We console ourselves by billboards and journals, that heart disease has never been more treatable, chemotherapy more effective, or pharmaceuticals more available....but how many more years do any of them add? Ten? Five? Two? The end of the story is always the same, for Ponce de Leon never found it.

We memorialize, paying now by the column inch and the carved letter in stone, telling ourselves that we will be immortalized in the hearts and minds of generations yet unborn! But, as Emily Dickinson once reminded us: “After a hundred years -- no one knows the place;”

Yet despite all our efforts, the operative question is not if I’m going to stop breathing, but just when and how. For from the creation until today, not very many of us have made it out alive.

Christ


We’re so afraid! But in Christ, we need never be afraid, ever again! For he has defeated death definitively! It is Christ Jesus who said:

I am the resurrection and the life….

He who eats my body and drinks my blood will never really die...

Lazarus, come out! Untie him! Let him go free!

All this is an invitation to admit your deepest fears, to place them into God’s hands, and to never be afraid again.
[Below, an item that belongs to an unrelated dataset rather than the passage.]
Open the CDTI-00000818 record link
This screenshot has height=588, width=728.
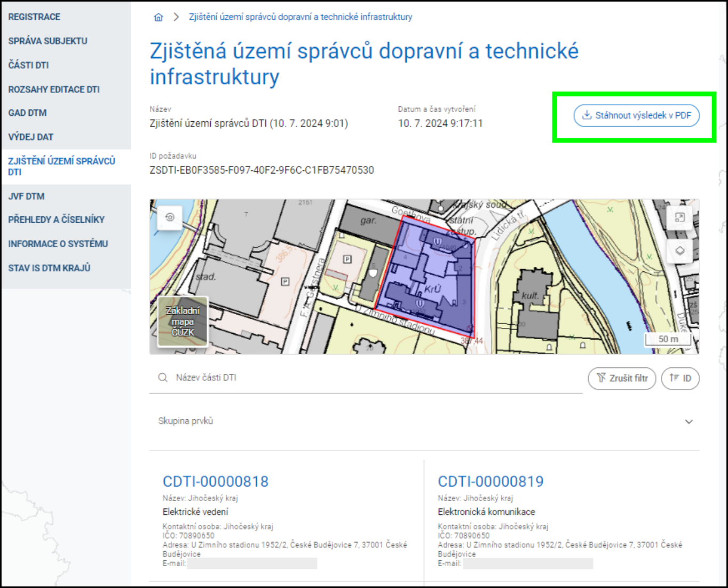point(216,481)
It is an invitation and to walk the next fourteen days to Easter with Christ, as we celebrate the holiest moments of the Church’s year.

An invitation to the next week at morning Mass, when the intrigue mounts and the forces of this world plot to kill the Christ, to have done with him!

An invitation to the Sunday of the Passion and the Palms, when, as in life, the victory is but a prelude to suffering, and sufferings are transformed into perfect joy.

An invitation to the Sacred Paschal Triduum, to the Mass of the Chrism and the oils and the Priesthood, to sitting with Jesus in the Upper Room, to walking with him on the road of sorrows, and to waiting at a tomb in the middle of the night.

I invite you to join me on this journey not just because ‘it’s good to go to Church,’ but because the most desperate parts of our hearts NEED to go to Church;

That profound sorrow you felt when you lowered that person whom you loved into the grave with tears falling on the dirt….you need to join it with the death of Christ!

That little, mourning, painful place behind your heart that never healed…that still aches exquisitely whenever you think of the loved one who died? ...you need to join your heart to the one pierced for our salvation.

All those fears and deaths and sins and pains...we need to join them to the Cross of Jesus, to cry with Mary, to suffer with the Christ, and to sing joyful songs at the empty tomb.

For his sorrows are our sorrows. And his victory is our victory. And these coming days are the meaning of our lives!